Follow each step carefully to perform the movement correctly.

Stand holding weights, palms up, and slowly curl them up toward your shoulders, squeezing the bicep.
Control the weights as you lower them fully back down to the starting position.
Avoid swinging your body to lift the weight; this takes the tension off your biceps.
A dynamic compound movement that combines tricep strength with lower body stability. This exercise challenges your coordination while building powerful arms and a strong core.
Target: Triceps and Legs/Core
Tricep stepback is a unique compound exercise that simultaneously targets your triceps, legs, and core stabilizers. By combining a reverse lunge with a tricep kickback, you create a full-body movement that challenges your coordination, balance, and strength. This exercise is excellent for building functional strength, improving stability, and developing a well-rounded physique. The simultaneous movement pattern helps you work multiple muscle groups efficiently while enhancing your mind-muscle connection and overall athleticism.
Follow each step carefully to perform the movement correctly.

Hold one or two weights and take a controlled step back into a reverse lunge position.
As you step back, execute a tricep kickback by straightening your arm(s) behind you, ensuring only the forearm moves.
Coordinate the simultaneous movements; maintain a stable torso and keep the forward knee tracking over the ankle.
A fundamental compound exercise for building strong, powerful shoulders. Essential for upper body strength, this movement targets your deltoids while engaging your core for stability.
Target: Shoulders (Deltoids)
Shoulder press is one of the most effective compound exercises for developing the deltoid muscles. This movement primarily targets your anterior and lateral deltoids while also engaging your triceps and core stabilizers, making it an efficient exercise for building upper body strength and size. When performed with proper form and controlled tempo, shoulder press creates maximum muscle engagement across your entire shoulder region, leading to better development and definition. This exercise is essential for anyone looking to build strong, powerful shoulders and create that broad-shouldered, athletic physique.
Follow each step carefully to perform the movement correctly.
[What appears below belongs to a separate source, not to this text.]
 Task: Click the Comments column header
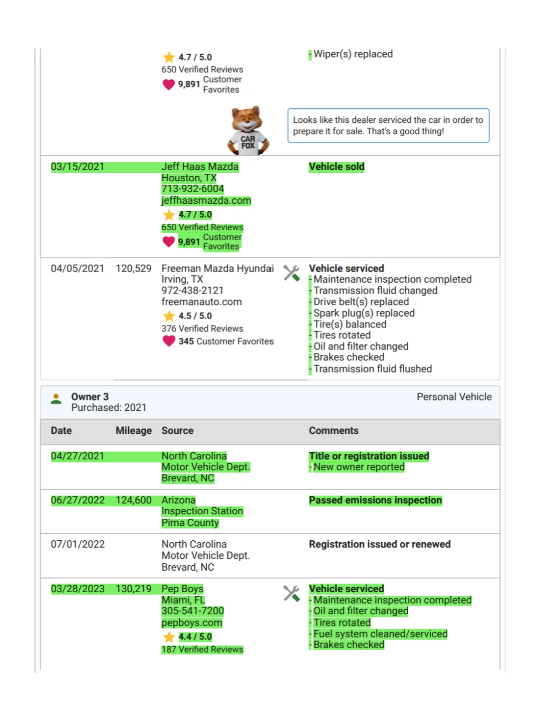click(333, 431)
Start with the weights at shoulder height, palms facing forward or slightly inward.
Press the weights straight overhead until your arms are nearly fully extended.
Avoid letting your lower back arch excessively; keep your core tight and do not lock your elbows aggressively at the top.
A dynamic compound movement that combines bicep and shoulder strength in one fluid motion. This exercise efficiently targets multiple muscle groups, maximizing your workout efficiency and building a powerful upper body.
Target: Biceps and Shoulders
Curl to press is an advanced compound exercise that combines a bicep curl with a shoulder press in one seamless movement. This exercise efficiently targets both your biceps and deltoids, making it an excellent choice for building upper body strength and size. The transition between the curl and press challenges your coordination and control, while the continuous movement pattern increases muscle engagement and calorie burn. This exercise is perfect for anyone looking to maximize their workout efficiency and develop a strong, well-balanced upper body.
Follow each step carefully to perform the movement correctly.

Perform a standard bicep curl, bringing the weights to your shoulders.
Without pausing, rotate your palms forward and immediately transition into a shoulder press, lifting the weights overhead.
Control the momentum between the two parts of the movement; don't let the curl transition into a careless heave for the press.